CVE-2025-52644: Vulnerability in HCL AION
CVE-2025-52644 is a medium-severity vulnerability in HCL AION version 2. 0 where certain user actions are not properly audited or logged. This lack of adequate auditing reduces traceability of user activities, potentially hindering monitoring, accountability, and incident investigations. The vulnerability requires local access with high complexity and low privileges, and does not require user interaction.
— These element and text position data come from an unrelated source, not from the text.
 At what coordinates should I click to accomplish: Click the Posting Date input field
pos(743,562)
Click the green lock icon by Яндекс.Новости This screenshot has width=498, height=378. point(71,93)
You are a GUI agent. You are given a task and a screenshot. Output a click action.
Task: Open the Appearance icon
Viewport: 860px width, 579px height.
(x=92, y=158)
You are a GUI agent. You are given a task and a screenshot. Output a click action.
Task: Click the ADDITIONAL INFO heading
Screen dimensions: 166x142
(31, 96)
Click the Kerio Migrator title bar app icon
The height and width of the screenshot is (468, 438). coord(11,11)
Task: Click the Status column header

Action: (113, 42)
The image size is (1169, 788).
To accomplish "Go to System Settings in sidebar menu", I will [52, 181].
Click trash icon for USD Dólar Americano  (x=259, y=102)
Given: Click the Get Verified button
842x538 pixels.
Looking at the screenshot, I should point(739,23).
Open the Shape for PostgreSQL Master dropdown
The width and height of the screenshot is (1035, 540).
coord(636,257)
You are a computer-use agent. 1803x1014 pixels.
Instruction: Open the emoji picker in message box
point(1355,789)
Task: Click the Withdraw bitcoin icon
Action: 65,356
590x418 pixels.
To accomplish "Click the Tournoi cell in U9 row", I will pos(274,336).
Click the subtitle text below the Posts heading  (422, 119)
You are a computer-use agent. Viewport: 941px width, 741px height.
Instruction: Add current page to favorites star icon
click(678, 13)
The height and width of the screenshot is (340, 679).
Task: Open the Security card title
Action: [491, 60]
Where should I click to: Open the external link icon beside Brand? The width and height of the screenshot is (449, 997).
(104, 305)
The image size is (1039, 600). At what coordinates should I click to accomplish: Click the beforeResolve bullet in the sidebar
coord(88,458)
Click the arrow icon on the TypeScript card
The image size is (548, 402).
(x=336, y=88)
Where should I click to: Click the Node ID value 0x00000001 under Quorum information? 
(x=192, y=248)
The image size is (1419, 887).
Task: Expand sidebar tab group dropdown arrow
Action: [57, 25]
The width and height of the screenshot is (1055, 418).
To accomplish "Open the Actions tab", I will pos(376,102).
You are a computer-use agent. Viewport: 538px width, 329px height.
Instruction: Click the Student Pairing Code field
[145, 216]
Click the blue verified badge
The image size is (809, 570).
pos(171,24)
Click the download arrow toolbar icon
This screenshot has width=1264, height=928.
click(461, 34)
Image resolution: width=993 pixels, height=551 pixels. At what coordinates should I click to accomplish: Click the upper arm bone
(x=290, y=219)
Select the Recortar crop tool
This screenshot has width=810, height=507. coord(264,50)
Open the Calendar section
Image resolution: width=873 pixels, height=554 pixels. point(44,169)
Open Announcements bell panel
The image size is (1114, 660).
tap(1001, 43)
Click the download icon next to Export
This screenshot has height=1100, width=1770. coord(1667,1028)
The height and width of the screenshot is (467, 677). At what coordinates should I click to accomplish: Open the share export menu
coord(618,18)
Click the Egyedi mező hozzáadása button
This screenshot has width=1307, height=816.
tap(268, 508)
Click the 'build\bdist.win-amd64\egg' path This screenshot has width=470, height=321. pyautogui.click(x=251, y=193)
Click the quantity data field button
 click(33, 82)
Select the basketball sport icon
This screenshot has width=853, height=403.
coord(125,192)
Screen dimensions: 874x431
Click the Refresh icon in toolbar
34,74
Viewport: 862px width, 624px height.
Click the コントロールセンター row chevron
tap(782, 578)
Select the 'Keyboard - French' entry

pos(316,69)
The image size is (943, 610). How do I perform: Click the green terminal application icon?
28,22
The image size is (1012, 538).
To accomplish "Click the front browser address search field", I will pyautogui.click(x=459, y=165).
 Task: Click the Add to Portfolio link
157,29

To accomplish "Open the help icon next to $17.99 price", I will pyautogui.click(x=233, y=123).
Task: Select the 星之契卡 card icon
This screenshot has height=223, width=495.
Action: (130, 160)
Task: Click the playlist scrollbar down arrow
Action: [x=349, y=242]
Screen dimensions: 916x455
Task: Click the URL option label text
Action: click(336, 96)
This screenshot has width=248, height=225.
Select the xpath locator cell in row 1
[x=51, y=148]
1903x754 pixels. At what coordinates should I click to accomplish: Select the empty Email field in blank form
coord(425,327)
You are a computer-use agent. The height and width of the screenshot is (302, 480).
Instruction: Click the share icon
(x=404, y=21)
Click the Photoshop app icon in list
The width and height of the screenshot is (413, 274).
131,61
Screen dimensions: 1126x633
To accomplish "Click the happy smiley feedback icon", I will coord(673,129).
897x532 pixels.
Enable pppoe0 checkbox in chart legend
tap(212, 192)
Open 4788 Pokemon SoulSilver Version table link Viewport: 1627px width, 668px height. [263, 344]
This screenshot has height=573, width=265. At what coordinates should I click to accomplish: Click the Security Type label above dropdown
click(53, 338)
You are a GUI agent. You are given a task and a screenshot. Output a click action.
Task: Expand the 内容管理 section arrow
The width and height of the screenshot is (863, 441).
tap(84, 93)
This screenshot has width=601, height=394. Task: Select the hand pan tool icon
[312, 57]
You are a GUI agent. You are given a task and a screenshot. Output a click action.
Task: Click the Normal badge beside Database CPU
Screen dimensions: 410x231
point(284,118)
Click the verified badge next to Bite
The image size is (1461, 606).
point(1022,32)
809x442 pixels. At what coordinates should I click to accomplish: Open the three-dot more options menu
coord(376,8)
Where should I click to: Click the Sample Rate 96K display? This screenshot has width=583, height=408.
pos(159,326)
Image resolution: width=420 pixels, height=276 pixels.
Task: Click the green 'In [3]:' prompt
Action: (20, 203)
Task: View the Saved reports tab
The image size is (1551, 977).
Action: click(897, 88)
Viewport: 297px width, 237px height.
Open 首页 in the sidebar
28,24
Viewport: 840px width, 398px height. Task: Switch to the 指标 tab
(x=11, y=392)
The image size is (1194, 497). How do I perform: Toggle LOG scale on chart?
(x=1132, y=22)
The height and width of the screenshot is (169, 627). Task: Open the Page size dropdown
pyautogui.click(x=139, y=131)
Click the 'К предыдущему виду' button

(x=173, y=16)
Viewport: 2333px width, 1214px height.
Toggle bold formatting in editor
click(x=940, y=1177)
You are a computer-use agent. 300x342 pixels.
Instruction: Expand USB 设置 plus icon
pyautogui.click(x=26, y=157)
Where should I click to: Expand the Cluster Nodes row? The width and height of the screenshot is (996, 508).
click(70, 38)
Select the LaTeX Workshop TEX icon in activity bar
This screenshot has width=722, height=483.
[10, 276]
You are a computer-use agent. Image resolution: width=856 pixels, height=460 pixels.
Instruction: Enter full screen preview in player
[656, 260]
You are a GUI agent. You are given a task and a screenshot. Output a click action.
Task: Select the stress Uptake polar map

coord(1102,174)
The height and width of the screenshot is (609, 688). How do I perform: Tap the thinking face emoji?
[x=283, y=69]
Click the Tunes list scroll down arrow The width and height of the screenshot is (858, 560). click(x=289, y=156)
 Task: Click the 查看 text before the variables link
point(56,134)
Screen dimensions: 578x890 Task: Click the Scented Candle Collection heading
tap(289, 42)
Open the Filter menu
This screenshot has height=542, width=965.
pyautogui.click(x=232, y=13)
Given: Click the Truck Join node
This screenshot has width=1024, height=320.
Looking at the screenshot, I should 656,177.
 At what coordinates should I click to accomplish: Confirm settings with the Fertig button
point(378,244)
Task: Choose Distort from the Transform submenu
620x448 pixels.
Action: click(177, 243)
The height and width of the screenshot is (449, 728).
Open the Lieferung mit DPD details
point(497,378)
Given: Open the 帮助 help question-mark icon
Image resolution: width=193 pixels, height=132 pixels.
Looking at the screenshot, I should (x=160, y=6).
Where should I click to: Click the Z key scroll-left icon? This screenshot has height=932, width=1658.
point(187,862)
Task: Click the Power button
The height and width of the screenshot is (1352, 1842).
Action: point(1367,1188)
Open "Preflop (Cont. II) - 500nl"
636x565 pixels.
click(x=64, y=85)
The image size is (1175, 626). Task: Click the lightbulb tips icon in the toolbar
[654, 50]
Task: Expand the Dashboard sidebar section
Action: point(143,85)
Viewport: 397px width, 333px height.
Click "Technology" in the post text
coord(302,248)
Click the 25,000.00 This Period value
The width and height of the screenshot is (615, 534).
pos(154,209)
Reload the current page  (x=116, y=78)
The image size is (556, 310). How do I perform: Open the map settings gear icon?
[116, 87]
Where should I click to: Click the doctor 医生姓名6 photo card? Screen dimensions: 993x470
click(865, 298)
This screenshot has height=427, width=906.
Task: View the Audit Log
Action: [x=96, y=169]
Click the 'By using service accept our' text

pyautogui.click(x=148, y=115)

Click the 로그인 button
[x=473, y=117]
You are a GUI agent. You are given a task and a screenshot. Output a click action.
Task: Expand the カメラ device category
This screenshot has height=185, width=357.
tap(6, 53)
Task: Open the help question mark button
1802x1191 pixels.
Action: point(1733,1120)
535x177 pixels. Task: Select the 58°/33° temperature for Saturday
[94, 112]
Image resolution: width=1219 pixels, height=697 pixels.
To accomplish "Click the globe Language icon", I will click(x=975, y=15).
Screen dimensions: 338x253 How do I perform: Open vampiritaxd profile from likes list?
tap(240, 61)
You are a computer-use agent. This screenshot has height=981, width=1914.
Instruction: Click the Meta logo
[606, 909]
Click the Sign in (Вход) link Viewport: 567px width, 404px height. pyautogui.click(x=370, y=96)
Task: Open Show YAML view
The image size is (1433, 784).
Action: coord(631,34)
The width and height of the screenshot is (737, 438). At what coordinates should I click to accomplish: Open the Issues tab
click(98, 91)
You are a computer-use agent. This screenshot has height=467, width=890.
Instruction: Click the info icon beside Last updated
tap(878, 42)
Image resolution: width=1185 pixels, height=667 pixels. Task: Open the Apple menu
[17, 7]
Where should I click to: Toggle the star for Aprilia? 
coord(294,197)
It impacts confidentiality slightly, integrity significantly, and availability to a lesser extent. No known exploits are currently in the wild. Organizations relying on HCL AION 2. 0 should prioritize improving audit logging and monitoring to mitigate risks associated with this vulnerability.
AI Analysis
Technical Summary
The vulnerability identified as CVE-2025-52644 affects HCL AION version 2.0 and involves insufficient auditing and logging of certain user actions. Proper audit trails are critical for security monitoring, forensic investigations, and compliance requirements. In this case, the absence or inadequacy of audit logs means that malicious or unauthorized activities could go undetected, reducing the ability to trace back actions to specific users or events. The CVSS 3.1 score of 5.8 reflects a medium severity, with an attack vector limited to local access (AV:L), high attack complexity (AC:H), low privileges required (PR:L), no user interaction (UI:N), unchanged scope (S:U), low confidentiality impact (C:L), high integrity impact (I:H), and low availability impact (A:L). This suggests that an attacker with local access and low privileges could exploit the vulnerability, but the difficulty of exploitation is relatively high. The main risk is the compromise of integrity due to undetected unauthorized changes or actions, while confidentiality and availability impacts are less severe. No patches or known exploits are currently reported, indicating that organizations may have a window to implement mitigations before active exploitation occurs.
Potential Impact
The primary impact of this vulnerability is on the integrity and accountability of systems running HCL AION 2.0. Without adequate auditing, malicious insiders or attackers who gain local access could perform unauthorized actions without detection, potentially altering critical data or system configurations. This undermines trust in system logs and complicates incident response efforts, as forensic investigations rely heavily on accurate and complete audit trails. The confidentiality impact is low but present, as some sensitive information could be indirectly exposed through unlogged actions. Availability impact is minimal but not negligible, as some unauthorized actions could degrade system performance or stability. Globally, organizations that depend on HCL AION for business-critical operations may face increased risk of insider threats, compliance violations, and delayed breach detection, which could lead to financial losses, reputational damage, and regulatory penalties.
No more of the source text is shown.